> Wat te doen: Som alsjeblieft elke regel uit de rijen hieronder op die het woord "with" bevat, en neem die regels ongewijzigd over. Hoofdletters en kleine letters tellen mee.

Coördinatengegevens van items
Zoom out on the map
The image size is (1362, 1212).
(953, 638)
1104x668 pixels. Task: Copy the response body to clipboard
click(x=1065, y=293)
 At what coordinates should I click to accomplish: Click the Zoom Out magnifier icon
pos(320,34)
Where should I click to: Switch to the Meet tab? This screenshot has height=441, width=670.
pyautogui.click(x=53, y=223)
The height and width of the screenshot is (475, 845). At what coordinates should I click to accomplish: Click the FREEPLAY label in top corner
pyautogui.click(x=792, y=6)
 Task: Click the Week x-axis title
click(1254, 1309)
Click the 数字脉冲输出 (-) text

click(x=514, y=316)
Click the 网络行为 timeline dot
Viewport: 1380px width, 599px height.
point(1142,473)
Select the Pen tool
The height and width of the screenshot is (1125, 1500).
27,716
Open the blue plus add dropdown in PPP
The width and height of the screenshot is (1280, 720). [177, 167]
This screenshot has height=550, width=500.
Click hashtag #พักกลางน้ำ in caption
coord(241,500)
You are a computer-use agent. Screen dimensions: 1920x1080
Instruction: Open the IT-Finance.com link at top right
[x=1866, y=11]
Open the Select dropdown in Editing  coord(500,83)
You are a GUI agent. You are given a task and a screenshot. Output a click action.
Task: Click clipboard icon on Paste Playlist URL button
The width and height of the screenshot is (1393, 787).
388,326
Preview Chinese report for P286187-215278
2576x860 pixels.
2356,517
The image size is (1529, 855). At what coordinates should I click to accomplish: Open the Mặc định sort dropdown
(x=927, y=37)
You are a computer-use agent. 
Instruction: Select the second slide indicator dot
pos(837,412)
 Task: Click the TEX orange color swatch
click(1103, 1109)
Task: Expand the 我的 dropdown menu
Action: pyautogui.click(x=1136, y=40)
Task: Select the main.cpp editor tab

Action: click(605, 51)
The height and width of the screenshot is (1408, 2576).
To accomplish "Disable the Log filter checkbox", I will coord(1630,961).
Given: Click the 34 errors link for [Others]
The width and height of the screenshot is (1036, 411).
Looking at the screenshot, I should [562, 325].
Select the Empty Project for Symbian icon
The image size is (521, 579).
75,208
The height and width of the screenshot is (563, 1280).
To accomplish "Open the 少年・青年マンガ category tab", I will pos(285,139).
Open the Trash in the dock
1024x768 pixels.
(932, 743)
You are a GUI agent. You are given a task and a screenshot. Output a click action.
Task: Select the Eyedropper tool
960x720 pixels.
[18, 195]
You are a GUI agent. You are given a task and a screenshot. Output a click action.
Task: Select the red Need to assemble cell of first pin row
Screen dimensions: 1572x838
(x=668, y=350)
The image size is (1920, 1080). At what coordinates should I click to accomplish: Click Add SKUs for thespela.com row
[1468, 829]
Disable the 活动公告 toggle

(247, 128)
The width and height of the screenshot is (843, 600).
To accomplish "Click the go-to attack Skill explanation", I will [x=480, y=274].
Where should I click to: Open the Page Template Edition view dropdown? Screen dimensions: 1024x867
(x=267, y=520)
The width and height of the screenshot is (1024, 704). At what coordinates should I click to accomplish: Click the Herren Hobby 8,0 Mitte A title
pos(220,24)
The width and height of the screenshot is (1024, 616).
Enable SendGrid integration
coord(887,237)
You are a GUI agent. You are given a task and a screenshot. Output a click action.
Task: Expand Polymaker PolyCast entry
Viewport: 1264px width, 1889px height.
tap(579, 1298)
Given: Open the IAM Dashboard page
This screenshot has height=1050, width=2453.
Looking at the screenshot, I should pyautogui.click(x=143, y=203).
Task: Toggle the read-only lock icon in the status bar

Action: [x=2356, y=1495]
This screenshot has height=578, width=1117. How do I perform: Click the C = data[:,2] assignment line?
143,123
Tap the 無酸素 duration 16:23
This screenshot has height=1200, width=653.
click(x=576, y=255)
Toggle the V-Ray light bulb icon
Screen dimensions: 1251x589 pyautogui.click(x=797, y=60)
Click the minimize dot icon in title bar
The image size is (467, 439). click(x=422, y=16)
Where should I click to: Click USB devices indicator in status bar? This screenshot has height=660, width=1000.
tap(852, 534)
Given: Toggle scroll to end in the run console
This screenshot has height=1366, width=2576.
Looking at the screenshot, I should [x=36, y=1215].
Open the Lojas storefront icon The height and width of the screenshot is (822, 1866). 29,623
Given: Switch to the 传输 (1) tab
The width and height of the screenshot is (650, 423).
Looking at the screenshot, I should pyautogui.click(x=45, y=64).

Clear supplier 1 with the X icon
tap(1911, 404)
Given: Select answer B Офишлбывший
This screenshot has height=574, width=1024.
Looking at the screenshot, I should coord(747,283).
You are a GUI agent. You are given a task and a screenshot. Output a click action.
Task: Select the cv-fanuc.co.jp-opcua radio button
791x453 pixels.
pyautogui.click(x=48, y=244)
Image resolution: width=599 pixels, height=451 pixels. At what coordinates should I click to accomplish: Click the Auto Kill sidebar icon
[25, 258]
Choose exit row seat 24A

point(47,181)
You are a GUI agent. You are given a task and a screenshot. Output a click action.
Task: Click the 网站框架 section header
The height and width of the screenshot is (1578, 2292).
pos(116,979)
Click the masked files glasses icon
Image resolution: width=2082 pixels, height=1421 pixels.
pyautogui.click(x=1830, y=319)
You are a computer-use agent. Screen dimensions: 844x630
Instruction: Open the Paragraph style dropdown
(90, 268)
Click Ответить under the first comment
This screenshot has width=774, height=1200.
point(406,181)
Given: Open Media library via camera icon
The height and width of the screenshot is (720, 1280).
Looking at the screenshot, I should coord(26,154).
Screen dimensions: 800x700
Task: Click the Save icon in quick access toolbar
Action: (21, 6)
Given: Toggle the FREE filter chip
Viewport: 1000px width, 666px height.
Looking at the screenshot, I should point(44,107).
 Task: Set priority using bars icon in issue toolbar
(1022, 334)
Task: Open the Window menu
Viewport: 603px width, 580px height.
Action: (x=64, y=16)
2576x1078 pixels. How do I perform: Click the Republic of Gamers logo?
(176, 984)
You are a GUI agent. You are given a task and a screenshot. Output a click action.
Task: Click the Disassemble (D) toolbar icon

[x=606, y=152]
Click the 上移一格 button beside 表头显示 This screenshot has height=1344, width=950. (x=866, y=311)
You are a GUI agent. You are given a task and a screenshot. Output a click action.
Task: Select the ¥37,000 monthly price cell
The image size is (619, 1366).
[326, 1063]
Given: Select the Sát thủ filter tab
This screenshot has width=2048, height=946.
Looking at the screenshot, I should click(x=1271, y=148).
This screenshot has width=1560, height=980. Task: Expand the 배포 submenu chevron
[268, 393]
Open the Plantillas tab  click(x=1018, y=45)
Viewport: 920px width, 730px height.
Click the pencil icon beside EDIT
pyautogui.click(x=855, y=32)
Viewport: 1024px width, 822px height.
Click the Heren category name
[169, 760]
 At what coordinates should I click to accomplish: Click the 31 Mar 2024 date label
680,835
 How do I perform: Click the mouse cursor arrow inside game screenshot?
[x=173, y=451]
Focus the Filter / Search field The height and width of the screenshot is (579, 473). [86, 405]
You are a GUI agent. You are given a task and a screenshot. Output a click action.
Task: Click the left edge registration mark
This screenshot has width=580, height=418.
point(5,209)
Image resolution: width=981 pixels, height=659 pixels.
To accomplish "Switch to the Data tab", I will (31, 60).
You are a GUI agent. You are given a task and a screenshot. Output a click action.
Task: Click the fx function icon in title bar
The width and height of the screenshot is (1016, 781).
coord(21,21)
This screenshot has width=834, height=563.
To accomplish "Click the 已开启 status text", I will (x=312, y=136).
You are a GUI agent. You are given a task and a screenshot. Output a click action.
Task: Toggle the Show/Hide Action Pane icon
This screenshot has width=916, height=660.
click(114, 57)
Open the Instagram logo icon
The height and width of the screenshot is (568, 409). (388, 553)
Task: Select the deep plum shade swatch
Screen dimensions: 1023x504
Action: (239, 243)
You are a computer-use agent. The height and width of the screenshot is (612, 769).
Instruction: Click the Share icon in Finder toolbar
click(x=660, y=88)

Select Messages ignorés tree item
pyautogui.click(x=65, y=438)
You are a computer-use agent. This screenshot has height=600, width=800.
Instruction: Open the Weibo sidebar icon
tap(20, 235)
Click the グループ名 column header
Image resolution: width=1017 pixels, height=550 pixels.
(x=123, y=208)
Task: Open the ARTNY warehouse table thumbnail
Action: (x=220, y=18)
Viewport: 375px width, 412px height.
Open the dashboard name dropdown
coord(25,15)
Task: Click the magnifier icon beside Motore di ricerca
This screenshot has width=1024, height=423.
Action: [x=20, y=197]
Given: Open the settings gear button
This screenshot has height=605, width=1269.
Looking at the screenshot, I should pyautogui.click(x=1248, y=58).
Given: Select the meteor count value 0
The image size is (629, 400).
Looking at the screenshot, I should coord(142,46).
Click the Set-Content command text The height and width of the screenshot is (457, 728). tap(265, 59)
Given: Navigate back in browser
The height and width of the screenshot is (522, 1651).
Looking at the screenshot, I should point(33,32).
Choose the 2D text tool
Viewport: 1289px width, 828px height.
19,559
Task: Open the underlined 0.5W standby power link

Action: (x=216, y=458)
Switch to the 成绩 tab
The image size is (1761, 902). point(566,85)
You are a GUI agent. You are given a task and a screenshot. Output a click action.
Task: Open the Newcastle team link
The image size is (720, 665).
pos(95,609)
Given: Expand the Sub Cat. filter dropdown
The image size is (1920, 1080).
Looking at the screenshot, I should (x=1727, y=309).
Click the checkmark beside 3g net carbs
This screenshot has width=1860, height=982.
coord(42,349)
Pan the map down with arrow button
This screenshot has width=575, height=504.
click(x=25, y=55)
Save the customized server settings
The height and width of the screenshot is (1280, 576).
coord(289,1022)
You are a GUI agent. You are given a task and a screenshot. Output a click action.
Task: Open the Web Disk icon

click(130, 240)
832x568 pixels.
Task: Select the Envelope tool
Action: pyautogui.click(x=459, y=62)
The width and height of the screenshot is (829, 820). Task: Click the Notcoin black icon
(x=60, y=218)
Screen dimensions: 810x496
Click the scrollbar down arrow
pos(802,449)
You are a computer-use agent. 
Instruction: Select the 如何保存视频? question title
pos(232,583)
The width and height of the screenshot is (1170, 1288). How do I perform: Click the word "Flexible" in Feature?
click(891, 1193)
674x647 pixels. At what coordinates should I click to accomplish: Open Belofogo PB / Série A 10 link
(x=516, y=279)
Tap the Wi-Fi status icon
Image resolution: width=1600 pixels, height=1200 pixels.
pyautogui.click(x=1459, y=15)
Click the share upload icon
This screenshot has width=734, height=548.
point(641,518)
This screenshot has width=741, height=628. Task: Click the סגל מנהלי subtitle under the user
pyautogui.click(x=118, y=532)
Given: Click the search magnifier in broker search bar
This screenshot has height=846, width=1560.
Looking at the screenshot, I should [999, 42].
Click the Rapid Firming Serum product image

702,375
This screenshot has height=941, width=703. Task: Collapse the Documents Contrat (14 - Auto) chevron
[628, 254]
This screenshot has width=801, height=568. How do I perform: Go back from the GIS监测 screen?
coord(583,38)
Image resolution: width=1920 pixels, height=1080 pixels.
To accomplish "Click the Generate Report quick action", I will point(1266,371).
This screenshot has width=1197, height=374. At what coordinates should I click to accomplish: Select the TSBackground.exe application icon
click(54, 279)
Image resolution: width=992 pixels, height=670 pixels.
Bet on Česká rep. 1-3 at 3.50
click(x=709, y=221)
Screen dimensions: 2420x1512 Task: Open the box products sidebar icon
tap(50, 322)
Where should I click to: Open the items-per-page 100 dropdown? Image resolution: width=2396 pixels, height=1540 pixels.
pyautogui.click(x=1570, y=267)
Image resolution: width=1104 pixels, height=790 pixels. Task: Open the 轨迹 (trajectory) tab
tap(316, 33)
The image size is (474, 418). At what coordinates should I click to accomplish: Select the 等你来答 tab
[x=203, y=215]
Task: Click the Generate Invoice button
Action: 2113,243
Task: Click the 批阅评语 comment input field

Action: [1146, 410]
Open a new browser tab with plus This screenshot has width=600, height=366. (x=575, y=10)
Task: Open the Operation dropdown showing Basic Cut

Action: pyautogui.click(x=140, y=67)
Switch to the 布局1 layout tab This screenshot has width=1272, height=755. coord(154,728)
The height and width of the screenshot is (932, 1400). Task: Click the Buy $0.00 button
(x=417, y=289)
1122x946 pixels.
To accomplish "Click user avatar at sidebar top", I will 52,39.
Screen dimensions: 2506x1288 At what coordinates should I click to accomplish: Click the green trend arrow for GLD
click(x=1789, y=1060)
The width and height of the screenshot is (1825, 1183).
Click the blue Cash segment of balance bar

> Antwoord:
Clear supplier 1 with the X icon
Pan the map down with arrow button
Open a new browser tab with plus This screenshot has width=600, height=366. (x=575, y=10)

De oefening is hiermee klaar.